Brief:
Print the rows below, reproducing every line as it stands.

(Stored records)
════════
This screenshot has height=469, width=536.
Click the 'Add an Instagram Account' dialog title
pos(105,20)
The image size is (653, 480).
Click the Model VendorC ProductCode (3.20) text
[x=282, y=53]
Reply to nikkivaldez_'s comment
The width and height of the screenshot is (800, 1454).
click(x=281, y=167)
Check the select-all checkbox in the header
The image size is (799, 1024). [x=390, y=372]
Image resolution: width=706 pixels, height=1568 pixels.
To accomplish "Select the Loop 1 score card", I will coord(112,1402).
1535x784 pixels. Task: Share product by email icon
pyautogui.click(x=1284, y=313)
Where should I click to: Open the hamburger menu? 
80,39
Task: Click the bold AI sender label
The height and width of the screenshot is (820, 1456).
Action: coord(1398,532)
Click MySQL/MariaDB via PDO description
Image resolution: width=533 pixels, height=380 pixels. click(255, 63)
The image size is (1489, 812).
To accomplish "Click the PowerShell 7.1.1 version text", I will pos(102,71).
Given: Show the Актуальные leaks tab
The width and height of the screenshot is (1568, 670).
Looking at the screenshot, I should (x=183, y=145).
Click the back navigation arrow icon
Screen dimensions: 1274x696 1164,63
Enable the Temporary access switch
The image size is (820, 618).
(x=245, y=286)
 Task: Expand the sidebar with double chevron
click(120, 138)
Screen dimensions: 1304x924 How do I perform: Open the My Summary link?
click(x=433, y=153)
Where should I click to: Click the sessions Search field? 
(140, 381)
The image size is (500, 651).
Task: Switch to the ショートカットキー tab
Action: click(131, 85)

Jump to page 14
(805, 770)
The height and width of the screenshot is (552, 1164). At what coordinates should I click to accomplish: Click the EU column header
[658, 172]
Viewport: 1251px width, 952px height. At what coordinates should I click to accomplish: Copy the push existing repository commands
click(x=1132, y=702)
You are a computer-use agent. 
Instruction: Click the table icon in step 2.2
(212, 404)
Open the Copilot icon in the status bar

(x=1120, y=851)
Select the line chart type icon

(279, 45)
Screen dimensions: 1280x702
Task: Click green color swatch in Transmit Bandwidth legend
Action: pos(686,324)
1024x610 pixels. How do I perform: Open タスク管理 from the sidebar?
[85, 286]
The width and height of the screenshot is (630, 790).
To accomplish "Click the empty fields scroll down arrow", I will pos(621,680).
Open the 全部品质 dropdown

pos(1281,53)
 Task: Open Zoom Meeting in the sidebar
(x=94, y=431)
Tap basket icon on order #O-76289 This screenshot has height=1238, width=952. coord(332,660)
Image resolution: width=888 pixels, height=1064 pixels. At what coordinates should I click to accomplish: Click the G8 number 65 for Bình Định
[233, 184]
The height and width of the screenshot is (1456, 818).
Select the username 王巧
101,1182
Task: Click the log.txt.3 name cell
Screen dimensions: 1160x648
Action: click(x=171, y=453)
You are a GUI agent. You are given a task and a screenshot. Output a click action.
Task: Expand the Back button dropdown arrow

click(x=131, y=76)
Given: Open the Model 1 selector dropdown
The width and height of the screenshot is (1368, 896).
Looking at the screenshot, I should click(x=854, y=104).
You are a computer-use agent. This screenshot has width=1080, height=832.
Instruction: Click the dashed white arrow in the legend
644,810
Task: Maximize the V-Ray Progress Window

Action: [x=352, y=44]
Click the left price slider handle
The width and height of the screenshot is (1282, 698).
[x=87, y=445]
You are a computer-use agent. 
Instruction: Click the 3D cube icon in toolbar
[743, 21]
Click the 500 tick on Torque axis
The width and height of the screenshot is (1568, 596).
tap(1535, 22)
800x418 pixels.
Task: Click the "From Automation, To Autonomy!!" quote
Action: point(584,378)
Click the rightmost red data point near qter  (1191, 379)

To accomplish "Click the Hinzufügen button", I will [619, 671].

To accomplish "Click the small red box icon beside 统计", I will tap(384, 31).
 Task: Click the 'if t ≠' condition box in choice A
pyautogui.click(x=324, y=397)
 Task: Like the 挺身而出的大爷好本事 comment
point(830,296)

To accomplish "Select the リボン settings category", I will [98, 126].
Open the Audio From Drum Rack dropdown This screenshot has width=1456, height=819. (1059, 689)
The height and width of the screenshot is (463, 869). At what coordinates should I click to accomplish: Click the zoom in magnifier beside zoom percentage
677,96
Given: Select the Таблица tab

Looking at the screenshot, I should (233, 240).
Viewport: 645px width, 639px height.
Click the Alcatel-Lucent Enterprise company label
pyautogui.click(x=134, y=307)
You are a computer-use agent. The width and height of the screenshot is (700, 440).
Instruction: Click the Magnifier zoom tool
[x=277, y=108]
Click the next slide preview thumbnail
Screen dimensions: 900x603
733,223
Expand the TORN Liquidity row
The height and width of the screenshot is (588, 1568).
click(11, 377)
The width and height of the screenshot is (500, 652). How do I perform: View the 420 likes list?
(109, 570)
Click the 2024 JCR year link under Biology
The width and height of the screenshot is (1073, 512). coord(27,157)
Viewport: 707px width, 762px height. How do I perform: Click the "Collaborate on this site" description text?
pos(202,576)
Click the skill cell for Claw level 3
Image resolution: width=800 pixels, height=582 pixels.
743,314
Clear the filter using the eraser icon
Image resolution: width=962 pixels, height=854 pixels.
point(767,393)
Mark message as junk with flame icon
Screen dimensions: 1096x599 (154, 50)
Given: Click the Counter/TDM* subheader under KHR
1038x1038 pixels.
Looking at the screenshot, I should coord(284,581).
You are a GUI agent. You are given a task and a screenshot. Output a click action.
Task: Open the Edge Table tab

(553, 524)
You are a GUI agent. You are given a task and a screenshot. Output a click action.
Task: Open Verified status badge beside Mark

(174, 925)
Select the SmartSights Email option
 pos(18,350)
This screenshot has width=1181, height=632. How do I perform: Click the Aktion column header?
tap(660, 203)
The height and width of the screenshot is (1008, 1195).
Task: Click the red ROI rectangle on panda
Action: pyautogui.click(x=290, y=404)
════════
Correct answer:
This screenshot has height=469, width=536.
Click the 'Add an Instagram Account' dialog title
pos(105,20)
The image size is (653, 480).
Click the Model VendorC ProductCode (3.20) text
[x=282, y=53]
Reply to nikkivaldez_'s comment
The width and height of the screenshot is (800, 1454).
click(x=281, y=167)
Check the select-all checkbox in the header
The image size is (799, 1024). [x=390, y=372]
Image resolution: width=706 pixels, height=1568 pixels.
To accomplish "Select the Loop 1 score card", I will coord(112,1402).
1535x784 pixels. Task: Share product by email icon
pyautogui.click(x=1284, y=313)
Where should I click to: Open the hamburger menu? 
80,39
Task: Click the bold AI sender label
The height and width of the screenshot is (820, 1456).
Action: coord(1398,532)
Click MySQL/MariaDB via PDO description
Image resolution: width=533 pixels, height=380 pixels. click(255, 63)
The image size is (1489, 812).
To accomplish "Click the PowerShell 7.1.1 version text", I will pos(102,71).
Given: Show the Актуальные leaks tab
The width and height of the screenshot is (1568, 670).
Looking at the screenshot, I should (x=183, y=145).
Click the back navigation arrow icon
Screen dimensions: 1274x696 1164,63
Enable the Temporary access switch
The image size is (820, 618).
(x=245, y=286)
 Task: Expand the sidebar with double chevron
click(120, 138)
Screen dimensions: 1304x924 How do I perform: Open the My Summary link?
click(x=433, y=153)
Where should I click to: Click the sessions Search field? 
(140, 381)
The image size is (500, 651).
Task: Switch to the ショートカットキー tab
Action: click(131, 85)

Jump to page 14
(805, 770)
The height and width of the screenshot is (552, 1164). At what coordinates should I click to accomplish: Click the EU column header
[658, 172]
Viewport: 1251px width, 952px height. At what coordinates should I click to accomplish: Copy the push existing repository commands
click(x=1132, y=702)
You are a computer-use agent. 
Instruction: Click the table icon in step 2.2
(212, 404)
Open the Copilot icon in the status bar

(x=1120, y=851)
Select the line chart type icon

(279, 45)
Screen dimensions: 1280x702
Task: Click green color swatch in Transmit Bandwidth legend
Action: pos(686,324)
1024x610 pixels. How do I perform: Open タスク管理 from the sidebar?
[85, 286]
The width and height of the screenshot is (630, 790).
To accomplish "Click the empty fields scroll down arrow", I will pos(621,680).
Open the 全部品质 dropdown

pos(1281,53)
 Task: Open Zoom Meeting in the sidebar
(x=94, y=431)
Tap basket icon on order #O-76289 This screenshot has height=1238, width=952. coord(332,660)
Image resolution: width=888 pixels, height=1064 pixels. At what coordinates should I click to accomplish: Click the G8 number 65 for Bình Định
[233, 184]
The height and width of the screenshot is (1456, 818).
Select the username 王巧
101,1182
Task: Click the log.txt.3 name cell
Screen dimensions: 1160x648
Action: click(x=171, y=453)
You are a GUI agent. You are given a task and a screenshot. Output a click action.
Task: Expand the Back button dropdown arrow

click(x=131, y=76)
Given: Open the Model 1 selector dropdown
The width and height of the screenshot is (1368, 896).
Looking at the screenshot, I should click(x=854, y=104).
You are a computer-use agent. This screenshot has width=1080, height=832.
Instruction: Click the dashed white arrow in the legend
644,810
Task: Maximize the V-Ray Progress Window

Action: [x=352, y=44]
Click the left price slider handle
The width and height of the screenshot is (1282, 698).
[x=87, y=445]
You are a computer-use agent. 
Instruction: Click the 3D cube icon in toolbar
[743, 21]
Click the 500 tick on Torque axis
The width and height of the screenshot is (1568, 596).
tap(1535, 22)
800x418 pixels.
Task: Click the "From Automation, To Autonomy!!" quote
Action: point(584,378)
Click the rightmost red data point near qter  (1191, 379)

To accomplish "Click the Hinzufügen button", I will [619, 671].

To accomplish "Click the small red box icon beside 统计", I will tap(384, 31).
 Task: Click the 'if t ≠' condition box in choice A
pyautogui.click(x=324, y=397)
 Task: Like the 挺身而出的大爷好本事 comment
point(830,296)

To accomplish "Select the リボン settings category", I will [98, 126].
Open the Audio From Drum Rack dropdown This screenshot has width=1456, height=819. (1059, 689)
The height and width of the screenshot is (463, 869). At what coordinates should I click to accomplish: Click the zoom in magnifier beside zoom percentage
677,96
Given: Select the Таблица tab

Looking at the screenshot, I should (233, 240).
Viewport: 645px width, 639px height.
Click the Alcatel-Lucent Enterprise company label
pyautogui.click(x=134, y=307)
You are a computer-use agent. The width and height of the screenshot is (700, 440).
Instruction: Click the Magnifier zoom tool
[x=277, y=108]
Click the next slide preview thumbnail
Screen dimensions: 900x603
733,223
Expand the TORN Liquidity row
The height and width of the screenshot is (588, 1568).
click(11, 377)
The width and height of the screenshot is (500, 652). How do I perform: View the 420 likes list?
(109, 570)
Click the 2024 JCR year link under Biology
The width and height of the screenshot is (1073, 512). coord(27,157)
Viewport: 707px width, 762px height. How do I perform: Click the "Collaborate on this site" description text?
pos(202,576)
Click the skill cell for Claw level 3
Image resolution: width=800 pixels, height=582 pixels.
743,314
Clear the filter using the eraser icon
Image resolution: width=962 pixels, height=854 pixels.
point(767,393)
Mark message as junk with flame icon
Screen dimensions: 1096x599 (154, 50)
Given: Click the Counter/TDM* subheader under KHR
1038x1038 pixels.
Looking at the screenshot, I should coord(284,581).
You are a GUI agent. You are given a task and a screenshot. Output a click action.
Task: Open the Edge Table tab

(553, 524)
You are a GUI agent. You are given a task and a screenshot. Output a click action.
Task: Open Verified status badge beside Mark

(174, 925)
Select the SmartSights Email option
 pos(18,350)
This screenshot has width=1181, height=632. How do I perform: Click the Aktion column header?
tap(660, 203)
The height and width of the screenshot is (1008, 1195).
Task: Click the red ROI rectangle on panda
Action: pyautogui.click(x=290, y=404)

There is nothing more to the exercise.